Prof. Handschuh coordinated numerous research and development projects on international level. He was involved in attracting extensive project funding: of the EU, the Science Foundation Ireland, Enterprise Ireland and from national sources, amongst others. In addition, he has worked with multinational companies such as HP, SAP, IBM, Motorola, Cisco, Avaya, British Telecom, Telecom Italia, Telefonica, Thales and Elsevier Publishing.
Furthermore, he conducted research at Digital Aristoteles Project that aimed at the semantic content analysis and knowledge modeling of schoolbooks, and was funded by the Microsoft founder and philanthropist, Paul Allen. His current research deals mainly with the areas of semantic technologies, information linguistics, information extraction and web information retrieval.
Simon Donig is a research assistant at the chair for Digital Libraries and Web Information Systems at the University of Passau. He has studied History and Political Science at the Universities of Hamburg and Konstanz.
His interest in computerization and the rise of the information society has initially led him to research on technology transfer and software history and continues to contribute to his work in the field of the
Currently he has an ongoing Ph.D. project on a group of noble industrialists and the rise of modernity in the Prussian Province of Silesia, exploring an elite history in breadth from the genesis of exclusive property rights for this group to symbolic and communicative modes of representation of noble identity.

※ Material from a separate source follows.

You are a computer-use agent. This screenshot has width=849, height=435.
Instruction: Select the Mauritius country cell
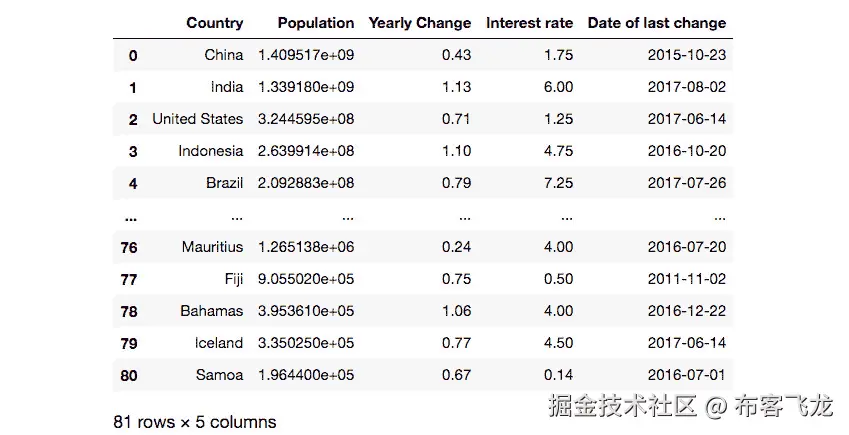(x=212, y=247)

He is also a parent to the Neoclassica research project, conceived to craft new instruments for scholars in the History of Art for tracing the co-occurrence of aesthetic forms in multimodal artefacts from the era of Classicism. This will finally lead not only to better scholarly understanding to processes of stylistic transformation but offer also a more profound understanding of material culture and transferts culturels to historians.
In combining strong qualitative research skills and narration with a keen interest in formalized modelling and data-driven computer assisted knowledge discovery he is particularly adapt for bridging the gap
between the different disciplinary cultures. In doing so he for instance represents the chair within the working group „Research Database“ of the German Lost Art Foundation.

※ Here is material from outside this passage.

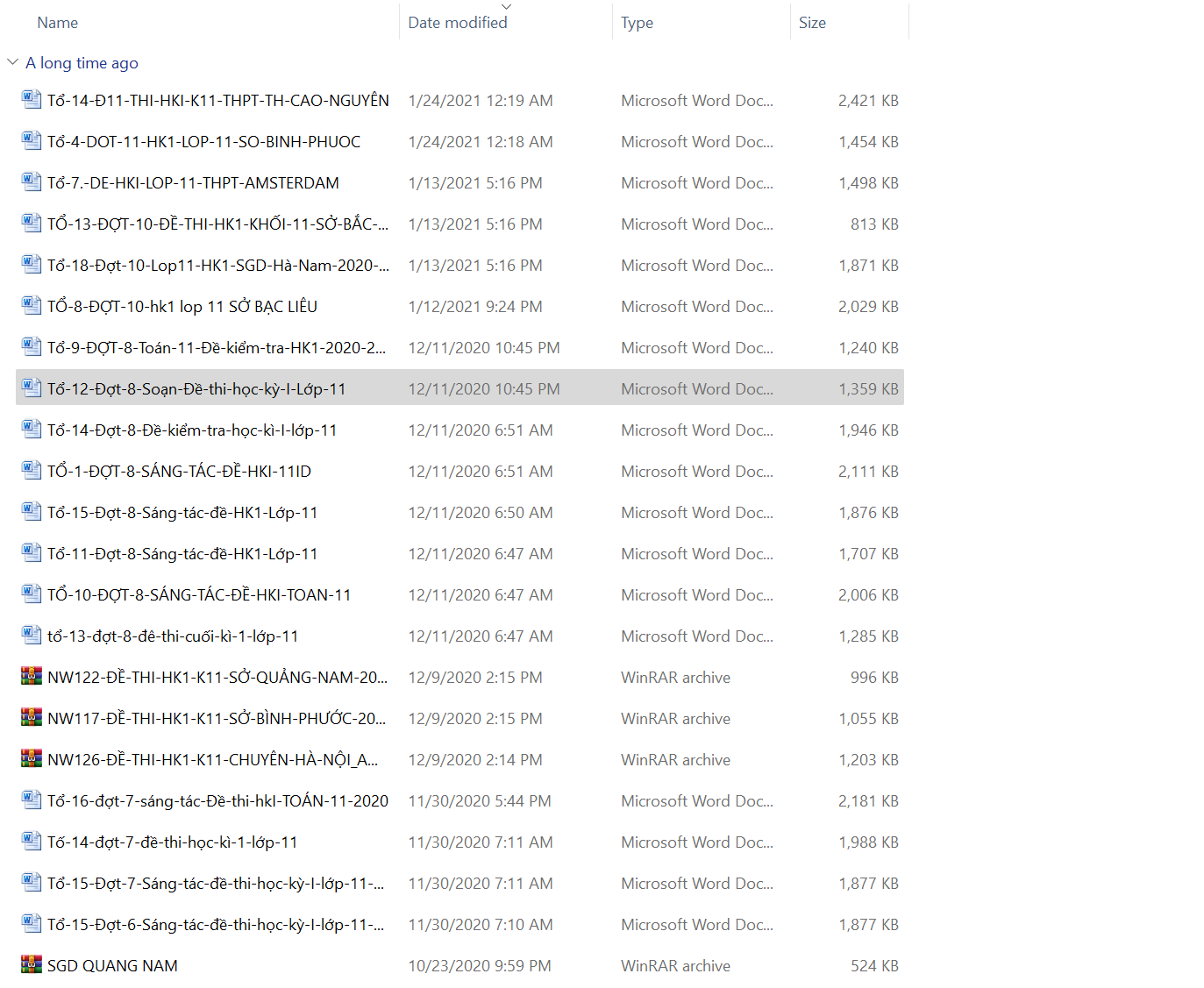Viewport: 1204px width, 988px height.
Task: Click the document icon of tổ-13-đợt-8-đề-thi-cuối-kì-1-lớp-11
Action: 32,636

Maria Christoforaki studied Computer Science at the Department of Computer Science, University of Crete, Greece and holds an MSc degree in Information Systems and Software Engineering from the same organisation. Her Master’s thesis was CLIO, an Object-oriented Model of Cultural Data.

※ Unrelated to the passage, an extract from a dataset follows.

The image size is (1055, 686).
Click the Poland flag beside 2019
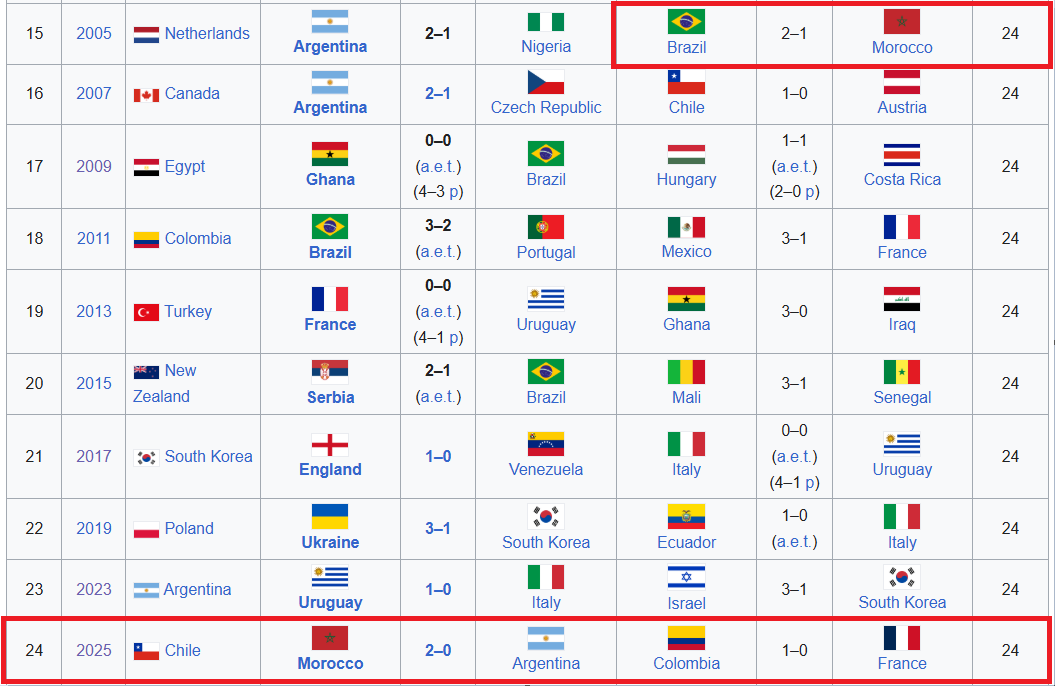146,529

She worked at the Institute of Computer Science, Foundation for Research and Technology, Hellas (ICS-FORTH) where she was member of the Information Systems Research Group with a specialization in cultural documentation with use of semantic knowledge representation. She was also member of the cross-disciplinary research team for the Ancient Theater Electronic Documentation Project at the Institute for Mediterranean Studies, Foundation for Research and Technology, Hellas (IMS-FORTH) and a PhD student at the Insight Centre for Data Analytics at the National University of Ireland, Galway (2012 – 2014).
Since 2014 she works as a research assistant at the University of Passau, initially for the Chair for Digital Humanities (till June 2015) and then for the Chair for Digital Libraries and Web Information Systems (2015 – present). Main areas of experience and expertise: Cultural documentation, conceptual modelling.
Bernhard Bermeitinger is a graduate research assistant at the Semantic Computing and Natural Language Processing Group.
After his bachelor’s degree in IT security, he received a master’s degree (2016) in Computer Science at the University of Passau by developing Deep Learning techniques for image classification and applying them to a Digital Humanities research project.
His research interests lie in question answering, distributional semantics, and the application of machine learning for these topics. Additionally, deep neural networks for images and text are another research pillar for him.